• **Problem description**:
Repeat each record word for word.

[Saved entries]
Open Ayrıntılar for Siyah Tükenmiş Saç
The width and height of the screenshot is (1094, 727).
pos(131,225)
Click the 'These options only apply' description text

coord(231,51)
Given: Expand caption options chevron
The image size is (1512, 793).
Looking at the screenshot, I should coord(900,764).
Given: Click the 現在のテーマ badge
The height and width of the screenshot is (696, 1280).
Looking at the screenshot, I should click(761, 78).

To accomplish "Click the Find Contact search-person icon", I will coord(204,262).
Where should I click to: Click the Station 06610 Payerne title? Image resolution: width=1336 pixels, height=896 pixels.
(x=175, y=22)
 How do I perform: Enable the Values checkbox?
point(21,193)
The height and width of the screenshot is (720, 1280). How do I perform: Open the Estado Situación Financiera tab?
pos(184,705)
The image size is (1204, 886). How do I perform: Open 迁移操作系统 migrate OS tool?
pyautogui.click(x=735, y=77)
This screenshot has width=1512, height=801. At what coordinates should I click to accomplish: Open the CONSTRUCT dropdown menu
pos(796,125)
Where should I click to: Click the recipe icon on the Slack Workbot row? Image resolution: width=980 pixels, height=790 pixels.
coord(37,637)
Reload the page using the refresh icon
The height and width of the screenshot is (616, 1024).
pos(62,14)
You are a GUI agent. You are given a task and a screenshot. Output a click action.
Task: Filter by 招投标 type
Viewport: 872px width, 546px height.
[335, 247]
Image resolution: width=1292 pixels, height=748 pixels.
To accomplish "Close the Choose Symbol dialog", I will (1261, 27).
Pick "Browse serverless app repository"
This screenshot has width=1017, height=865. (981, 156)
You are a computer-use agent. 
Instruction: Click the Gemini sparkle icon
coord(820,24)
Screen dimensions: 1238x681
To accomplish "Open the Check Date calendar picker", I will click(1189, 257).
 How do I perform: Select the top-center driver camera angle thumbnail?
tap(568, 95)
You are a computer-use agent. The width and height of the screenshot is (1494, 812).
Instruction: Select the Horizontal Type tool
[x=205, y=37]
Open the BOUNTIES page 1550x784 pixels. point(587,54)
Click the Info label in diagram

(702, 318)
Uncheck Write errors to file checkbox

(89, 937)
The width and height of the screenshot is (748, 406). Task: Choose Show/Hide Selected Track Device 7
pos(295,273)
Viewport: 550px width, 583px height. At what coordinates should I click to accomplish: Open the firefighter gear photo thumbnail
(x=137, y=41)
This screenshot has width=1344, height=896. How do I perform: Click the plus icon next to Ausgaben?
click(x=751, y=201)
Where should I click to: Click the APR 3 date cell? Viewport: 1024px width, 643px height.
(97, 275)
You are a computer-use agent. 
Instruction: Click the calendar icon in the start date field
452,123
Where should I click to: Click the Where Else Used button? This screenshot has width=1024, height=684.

• **Task answer**:
Open Ayrıntılar for Siyah Tükenmiş Saç
The width and height of the screenshot is (1094, 727).
pos(131,225)
Click the 'These options only apply' description text

coord(231,51)
Given: Expand caption options chevron
The image size is (1512, 793).
Looking at the screenshot, I should coord(900,764).
Given: Click the 現在のテーマ badge
The height and width of the screenshot is (696, 1280).
Looking at the screenshot, I should click(761, 78).

To accomplish "Click the Find Contact search-person icon", I will coord(204,262).
Where should I click to: Click the Station 06610 Payerne title? Image resolution: width=1336 pixels, height=896 pixels.
(x=175, y=22)
 How do I perform: Enable the Values checkbox?
point(21,193)
The height and width of the screenshot is (720, 1280). How do I perform: Open the Estado Situación Financiera tab?
pos(184,705)
The image size is (1204, 886). How do I perform: Open 迁移操作系统 migrate OS tool?
pyautogui.click(x=735, y=77)
This screenshot has width=1512, height=801. At what coordinates should I click to accomplish: Open the CONSTRUCT dropdown menu
pos(796,125)
Where should I click to: Click the recipe icon on the Slack Workbot row? Image resolution: width=980 pixels, height=790 pixels.
coord(37,637)
Reload the page using the refresh icon
The height and width of the screenshot is (616, 1024).
pos(62,14)
You are a GUI agent. You are given a task and a screenshot. Output a click action.
Task: Filter by 招投标 type
Viewport: 872px width, 546px height.
[335, 247]
Image resolution: width=1292 pixels, height=748 pixels.
To accomplish "Close the Choose Symbol dialog", I will (1261, 27).
Pick "Browse serverless app repository"
This screenshot has width=1017, height=865. (981, 156)
You are a computer-use agent. 
Instruction: Click the Gemini sparkle icon
coord(820,24)
Screen dimensions: 1238x681
To accomplish "Open the Check Date calendar picker", I will click(1189, 257).
 How do I perform: Select the top-center driver camera angle thumbnail?
tap(568, 95)
You are a computer-use agent. The width and height of the screenshot is (1494, 812).
Instruction: Select the Horizontal Type tool
[x=205, y=37]
Open the BOUNTIES page 1550x784 pixels. point(587,54)
Click the Info label in diagram

(702, 318)
Uncheck Write errors to file checkbox

(89, 937)
The width and height of the screenshot is (748, 406). Task: Choose Show/Hide Selected Track Device 7
pos(295,273)
Viewport: 550px width, 583px height. At what coordinates should I click to accomplish: Open the firefighter gear photo thumbnail
(x=137, y=41)
This screenshot has width=1344, height=896. How do I perform: Click the plus icon next to Ausgaben?
click(x=751, y=201)
Where should I click to: Click the APR 3 date cell? Viewport: 1024px width, 643px height.
(97, 275)
You are a computer-use agent. 
Instruction: Click the calendar icon in the start date field
452,123
Where should I click to: Click the Where Else Used button? This screenshot has width=1024, height=684.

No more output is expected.